Что же, так уж устроен мир, так развивается в нем жизнь: все рождается, расцветает, дает в срок плоды и затем увядает, продолжившись в семени. И человек не исключение в этом общем порядке вещей, он также подвластен законам природы, и поэтому смерть следует встретить с разумным спокойствием мыслящего существа, постигшего начала Вселенной. Надо только понять самое главное: смерть — это уже несуществование, нас уже нет, когда она вступает в свои права, и поэтому к нам таким, какими мы были при жизни, она уже не имеет никакого отношения. Этому Эпикур всегда учил своих последователей (в чем-то повторяя софиста Продика Кеосского), предостерегая их от бессмысленных, хотя и заманчивых, заблуждений относительно бессмертия: «Приучай себя к мысли, что смерть не имеет к нам никакого отношения. Ведь все хорошее и дурное заключается в ощущении, а смерть есть лишение ощущения. Поэтому правильное знание того, что смерть не имеет к нам никакого отношения, делает смертность жизни усладительной, — не потому, чтобы оно прибавляло к ней безграничное количество времени, но потому, что оно отнимает жажду бессмертия. И действительно, нет ничего страшного в жизни тому, кто всем сердцем постиг, что и в нежизни нет ничего страшного».
«Ведь если что не тревожит присутствия, — убеждал сын Неокла своих учеников, — то напрасно печалиться, когда оно только еще ожидается». Да и о чем печалиться, когда многое из того, что было задумано, сделано, когда кончаются силы, слабеют чувства и угасают желания, когда ты чувствуешь сам и с каждым годом все больше, что превращаешься в немощную развалину, в жалкое подобие тебя прежнего, недостойное тебя?

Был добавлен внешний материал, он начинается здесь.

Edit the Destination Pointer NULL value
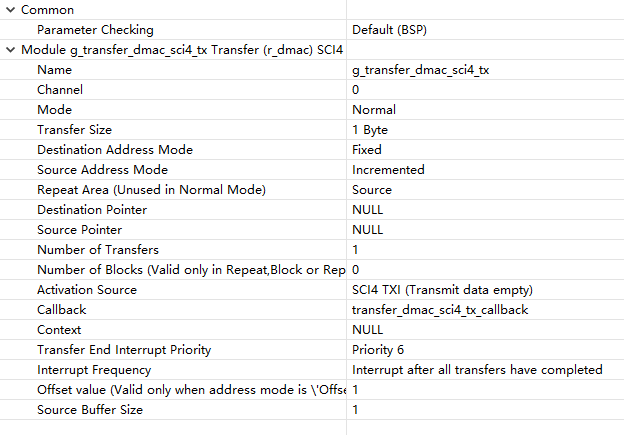This screenshot has height=435, width=624. (x=485, y=210)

Конечно, даже прожив свой срок, так жаль расставаться с нашим прекрасным, залитым солнцем миром, но что же делать, если мир так устроен. Разве испытываем мы боль при мысли, что не жили столетием или же тысячелетием раньше? Так почему же мы горюем о том, что не будем существовать через сто или тысячу лет? Так учил, убеждал своих учеников до конца верный себе сын Неокла, твердо приняв раз и навсегда свой кратковременный, трудный, единственно возможный человеческий удел, с презрением отвергнув вековечные сказки о жизни иной, сколь бы спасительными они ни казались.